Patients with neovascular AMD who experience rapid fluid resolution with aflibercept 8 mg maintain long-term dosing intervals
Michael Stewart, MD, of the Mayo Clinic in Jacksonville, Florida, talks about data presented at the 2025 ARVO meeting that showed the presence or absence of fluid at week 4 was a very significant determinant of how well patients could be extended in the long-term for those treated with aflibercept.
Michael Stewart, MD:
I’m discussing a presentation that was given at ARVO in 2025, and this was a post-hoc analysis of data from the PULSAR trial. PULSAR was the phase 3 registration trial for aflibercept 8 mg, and it was structured where the patients with new-onset neovascular age-related macular degeneration were randomized at baseline to receive aflibercept 8 mg Q12, aflibercept 8 mg Q16, or aflibercept 2 mg Q8, all of which were given after 3 monthly loading doses.
Patients then in the 8-mg groups were evaluated several locations during the first year, and depending upon how they did with respect to visual acuity and central retinal thickness, they were either maintained on the Q12 or Q16 regimen through the first year, or they had their intervals shortened by 4-week adjustments if they failed to meet the DRM criteria. Now, during the second year of the trial, there was also an opportunity for extension and patients could be extended if their visual acuity was stable. Stable means less than 5 letters of vision loss relative to where they were at week 12 and if they had no intra or subretinal fluid in the central subfield.
During the second year, there was eligibility to extend out to Q24 if they met all of their criteria. Well, the question that we posed was, does early drying of the macula, and by early we mean at 4 weeks, 8 weeks, and 12 weeks into the trial, does the presence or absence of intra- or subretinal fluid during that time period, does that influence how well they’re able to be extended at week 96? Are patients who are drier, can they get extended longer? Do patients who have persistent fluid, are they less likely to be extended?
We went back and looked at the data and for each patient at weeks 4, 8, to 12 weeks, we said, “Is there fluid present or absent?” We broke it down into 5 different sub cohorts. One was absence of fluid at week 4, and it didn’t matter what 8 and 12 were. The second was absence of fluid at 4 and 8, 12 didn’t matter. Then absence of fluid at 4, 8, and 12. Then on the other side, the flip side of that was presence of fluid. The first was presence of fluid at week 4, but absent fluid at week 8, meaning the patient then dried after the second injection. Then the second cohort was presence of fluid at 4, 8, and 12, a patient that never dried during the induction phase.

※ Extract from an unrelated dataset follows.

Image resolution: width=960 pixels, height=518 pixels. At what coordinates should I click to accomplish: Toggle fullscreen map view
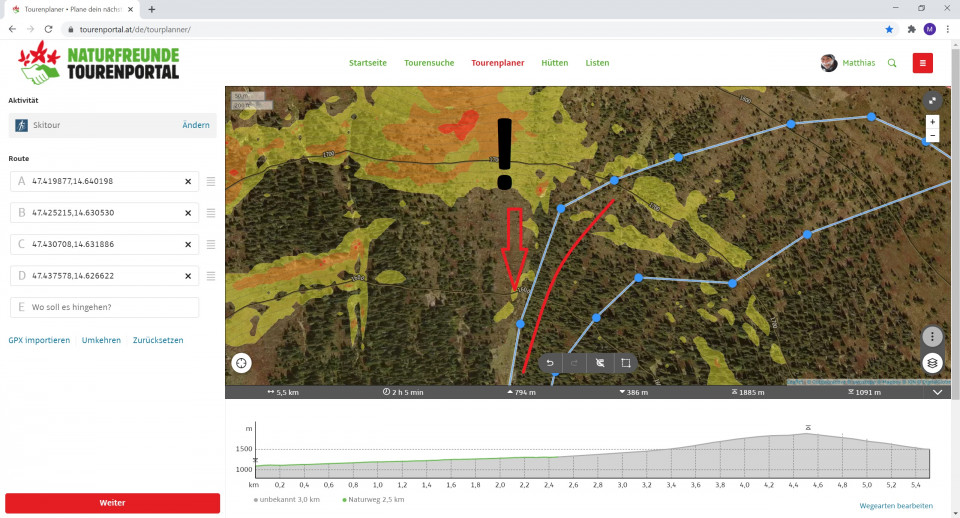pyautogui.click(x=932, y=100)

Then that was then looked and correlated with how they did in terms of their last achievable interval at week 96. Was it 8, 12, 16, 20, or 24 weeks?
What we found, not surprisingly, was those patients that dried quickly, and by quickly we mean at week 4, they’re the ones that were most likely to see extended intervals at the end of week 96. Interestingly, it didn’t seem to matter if they were dry at 4 and wet at 8 or dry at 4, at 8, and wet at 12, as long as they were dry at 4, then their extendability at week 96 was almost identical.
In those patients who had no fluid at week 4, about 53% of them were at weeks 20 or 24 on the extended intervals at the end of the second year. On the other side of that, what about the patients who had persistent fluid at week 4? Well, whether they had persistent fluid at week 4 and were dry at 8, or they had persistent fluid 4, 8, and 12, they performed fairly comparably at weeks 96. Not surprisingly, those patients who had persistent fluid at week four, they did not see the same extended intervals at week 96, as did those patients that were dry at week 4.
There wasn’t a whole lot of difference between fluid at 4 and dry at 8 or fluid at 4, 8, and 12. Though in this post-hoc analysis, we did not do a quantitative analysis because of the post-hoc nature of this. There were fairly comparable results between those 2 groups. The bottom line is those patients who were dry at week 4 had the ability to be extended to longer intervals at week 96. Those patients who were wet at week 4 did not have the same success in reaching long-term intervals at the week 96.
In PULSAR, the presence or absence of fluid at week 4 was a very significant determinant of how well patients could be extended in the long-term.